Dans sa volonté de ne pas tourner autour du pot, Thierry Michel choisit de ne se pas se cantonner au seul témoignage des victimes, qui peut être sujet à caution. Il n’épargne ni les acteurs du drame, ni les dirigeants congolais complaisants, ni les pays voisins prédateurs, ni les institutions internationales et leur inertie.
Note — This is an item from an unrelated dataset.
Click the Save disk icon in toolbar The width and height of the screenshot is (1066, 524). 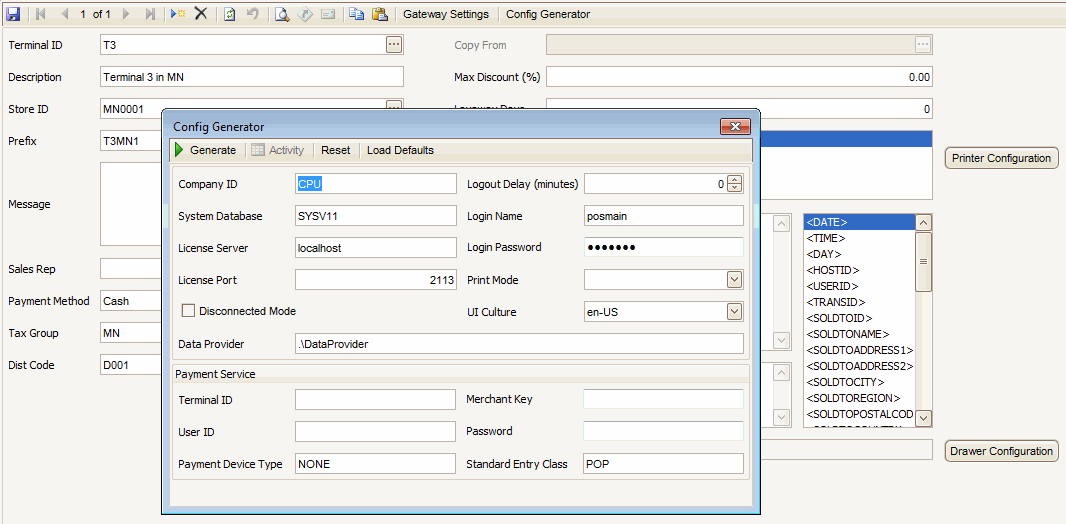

Il s’appuie sur un document de l’ONU, le rapport Mapping (2010) qui répertorie les crimes de guerre et crimes contre l’Humanité commis au Congo entre 1993 et 2003. Et nous voilà plongés dans cet état de guerre permanent, un conflit méconnu et peu médiatisé, motivé par l’abondance des matières premières (« une bijouterie ouverte » dira Mukwege), qui de 1996 jusqu’à nos jours a fait quelque sept millions de morts, et qui n’est toujours pas réglé. Le Rwanda, qui refuse de reconnaître toute implication, est clairement aussi dans le collimateur : l’impunité est congolaise, mais pas seulement, et convoque donc la communauté internationale. Mais le rapport Mapping ne dévoile pas officiellement les auteurs des massacres, qui sont pourtant connus.

« Ayons le courage ! », s’écrie Mukwege qui regrette que le rapport n’ait pas débouché sur un tribunal pénal international. Aucune des mesures qu’il préconise n’a été mise en place et il reste dans les tiroirs alors qu’il faudrait poursuivre son travail, les exactions se poursuivant encore. La Monusco, force des Nations Unies « chargée du maintien de la paix », reste durant vingt ans impuissante voire passive, n’ayant pas mission d’intervenir, mais coûte 1,5 milliard de dollars par an. Le pays est sous l’empire du silence tandis qu’on retrouve les mêmes militaires à la manœuvre, d’anciens chefs de guerre se retrouvant officiers de l’armée congolaise.

La voix de Thierry Michel commente l’ensemble, revendiquant son implication et apportant une grande clarté à la démonstration. Comme le dit un prêtre témoin des massacres, « sans justice, il n’y aura jamais de paix ». Des noms sont donnés : Joseph Kabila, James Kabarebe… Mais pour lutter contre l’oubli, le déni et le négationnisme, il faut non seulement des témoignages et des preuves mais la volonté de les prendre en compte. Un film peut-il y contribuer ? Cela s’est déjà vu et cette pression est bienvenue sur les autorités tant congolaises qu’internationales, mais on sait que face aux intérêts, rien n’est simple.